El 5 de junio de 1940, cuando España apenas comenzaba a recuperarse de las devastadoras consecuencias de la Guerra Civil, el Ayuntamiento de La Línea de la Concepción, a través de su Delegación Local de Abastecimientos y Transportes, hacía público un aviso dirigido a toda la población sobre la distribución de productos básicos de alimentación mediante el sistema de racionamiento.
El documento, firmado por el alcalde accidental Luis Aguiló Piña, constituye un valioso testimonio de las dificultades económicas y de abastecimiento que caracterizaron los primeros años de la posguerra española.
El sistema de cartillas de racionamiento
Tras el final de la Guerra Civil en abril de 1939, el nuevo régimen implantó un sistema nacional de control de alimentos destinado a gestionar la escasez de productos básicos.
Cada familia disponía de una cartilla de racionamiento, documento imprescindible para poder adquirir determinados artículos de primera necesidad. Los productos no podían comprarse libremente, sino que se distribuían en cantidades limitadas fijadas por las autoridades.
En La Línea, como en el resto del país, los vecinos debían acudir a los establecimientos autorizados presentando los cupones correspondientes para retirar las cantidades asignadas.
Las cantidades autorizadas
Según el aviso municipal, desde la fecha de publicación hasta el día 17 de junio, los ciudadanos podían retirar:
- Aceite: un cuarto de litro por persona.
- Arroz: 250 gramos por persona.
Para obtener dichos productos era obligatorio presentar el cupón número 9 de la cartilla de racionamiento.
Estas cantidades reflejan la escasez existente en aquellos momentos. El aceite y el arroz eran considerados productos esenciales y su distribución estaba estrictamente regulada para garantizar un reparto equitativo entre la población.
Los precios oficiales
El aviso también fijaba los precios autorizados:
- Aceite: 3,35 pesetas por litro.
- Arroz: 1,70 pesetas por kilogramo.
Las autoridades controlaban no solo las cantidades distribuidas, sino también los precios de venta para evitar la especulación y el encarecimiento de los alimentos.
La difícil vida cotidiana en la posguerra
En junio de 1940 España atravesaba uno de los momentos más complicados de su historia reciente.
La destrucción provocada por la guerra, la escasez de materias primas, la reducción de la producción agrícola y las dificultades de transporte generaban continuos problemas de abastecimiento.
Las colas ante las tiendas de comestibles formaban parte de la vida diaria. Las familias dependían de las cartillas para obtener alimentos básicos como pan, aceite, arroz, azúcar, legumbres o jabón.

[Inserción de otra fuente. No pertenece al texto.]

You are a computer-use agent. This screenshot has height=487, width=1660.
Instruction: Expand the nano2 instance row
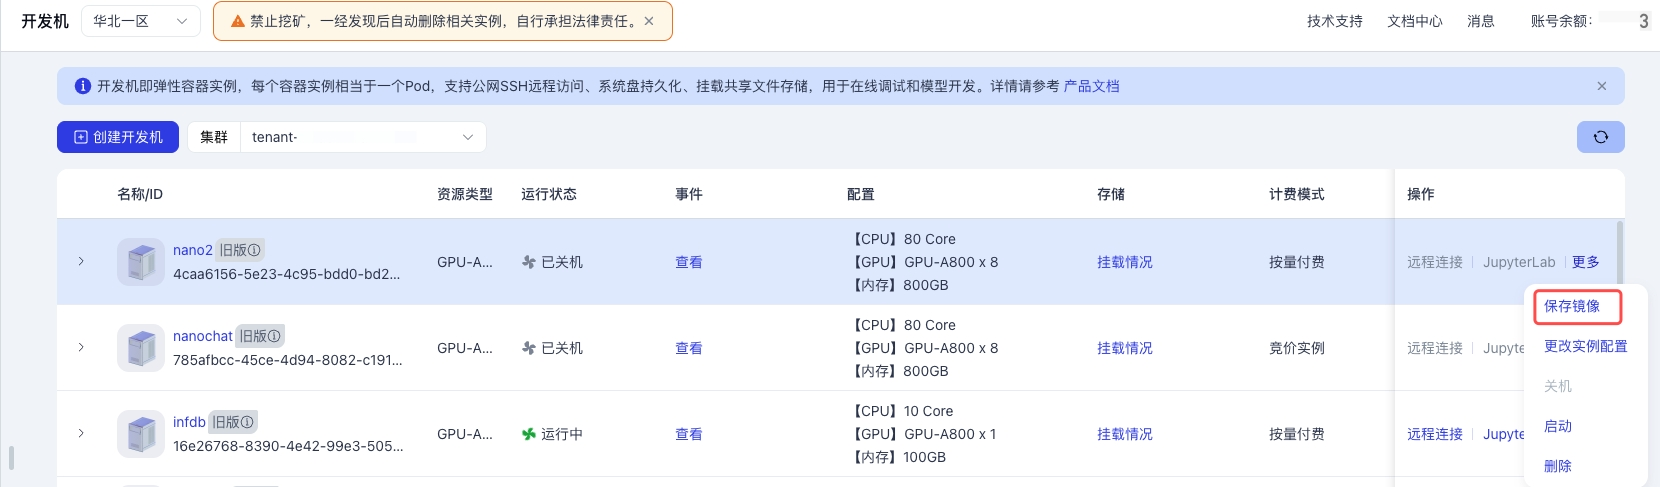81,262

En una ciudad fronteriza como La Línea de la Concepción, cuya economía había sufrido además las consecuencias derivadas de la situación de Gibraltar y de las alteraciones del comercio tradicional de la zona, estas dificultades se percibían con especial intensidad.
Un documento de la historia cotidiana
A diferencia de los grandes acontecimientos políticos o militares, este sencillo aviso municipal permite conocer cómo era realmente la vida de los vecinos de La Línea durante aquellos años.

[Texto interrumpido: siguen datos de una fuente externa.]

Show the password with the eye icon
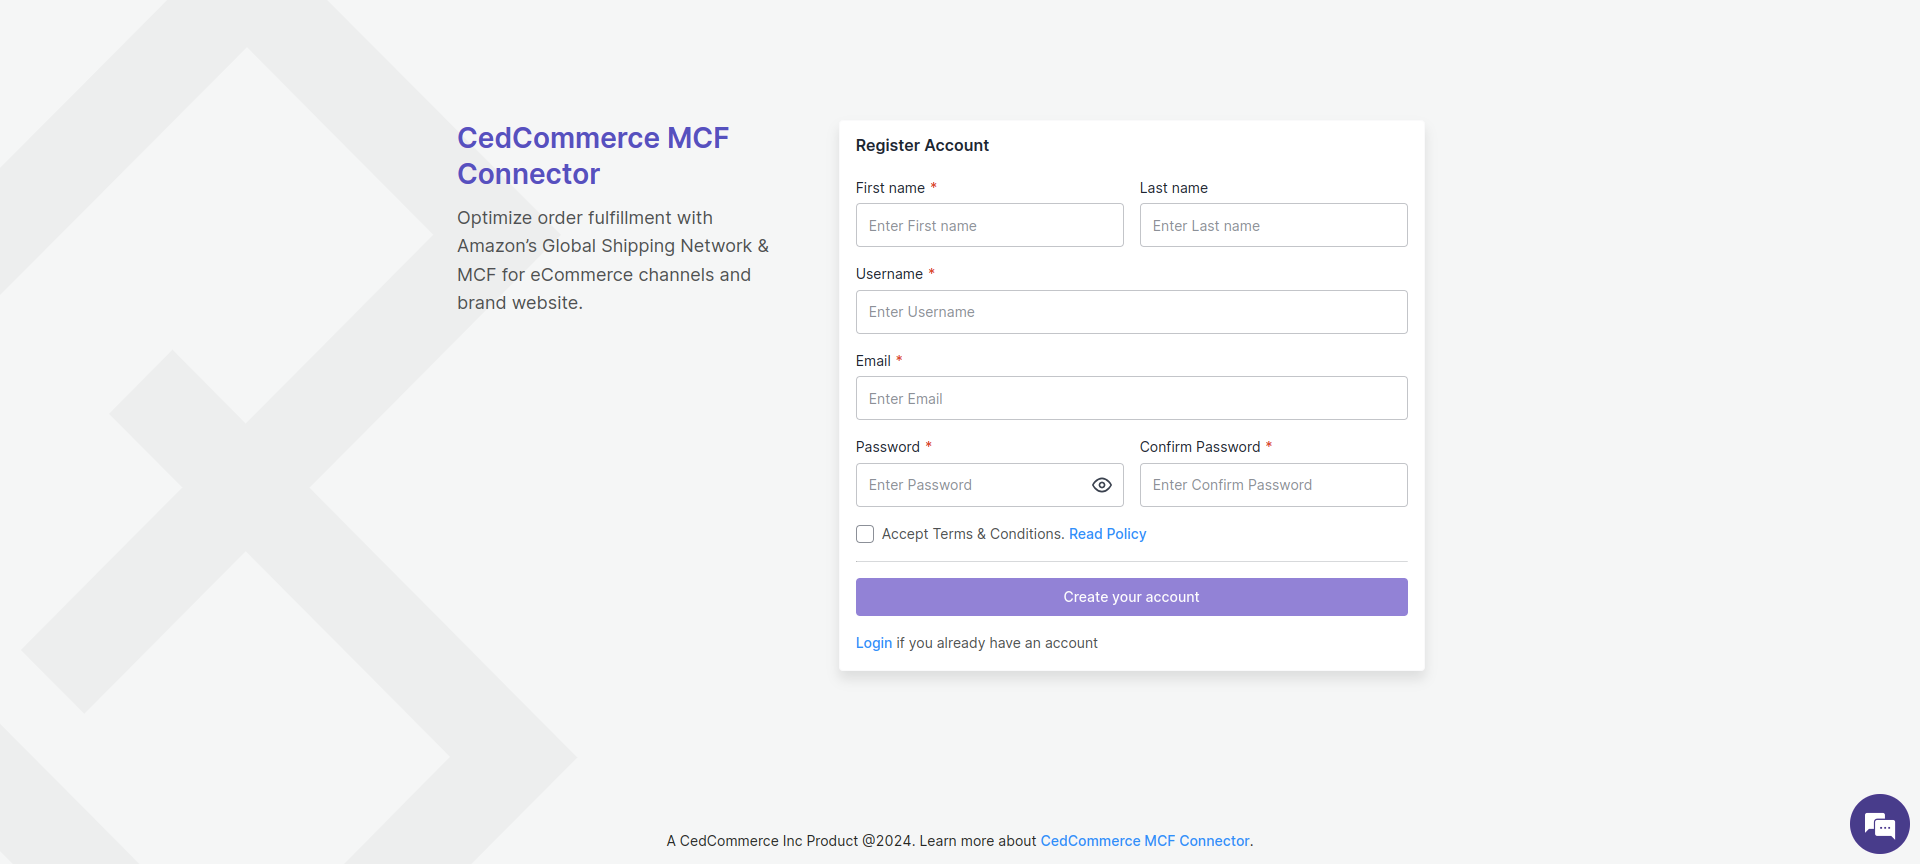Image resolution: width=1920 pixels, height=864 pixels. 1102,485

Detrás de las cifras y de los cupones se encontraba la realidad de miles de familias que debían administrar cuidadosamente los alimentos disponibles para afrontar las dificultades de la posguerra.
Tal día como hoy...
Tal día como hoy, 5 de junio de 1940, el Ayuntamiento de La Línea informaba a la población de la distribución racionada de aceite y arroz mediante las cartillas de abastecimiento, un sistema que marcaría la vida cotidiana de los linenses durante buena parte de la década de 1940 y que hoy constituye uno de los testimonios más representativos de la historia social de la posguerra.
| Leyendo el Bando en la calle Aurora (IA) |
Transcripción literal
AYUNTAMIENTO DE LA LÍNEA DE LA CONCEPCIÓN
Delegación Local de Abastecimientos y Transportes
AVISO
Desde la publicación del presente aviso y hasta el día 17 de los corrientes, se podrá retirar en todos los establecimientos de comestibles y mediante la cartilla de racionamiento los artículos siguientes:
Aceite a razón de un cuarto de litro por persona.
ARROZ a razón de 250 gramos por persona.
Para retirar dichos artículos se utilizará el cupón núm. 9.
Los precios serán los siguientes:
Aceite 3'35 litro.
Arroz 1'70 kilo.
Lo que se hace público para general conocimiento.
La Línea de la Concepción a 5 de Junio de 1940.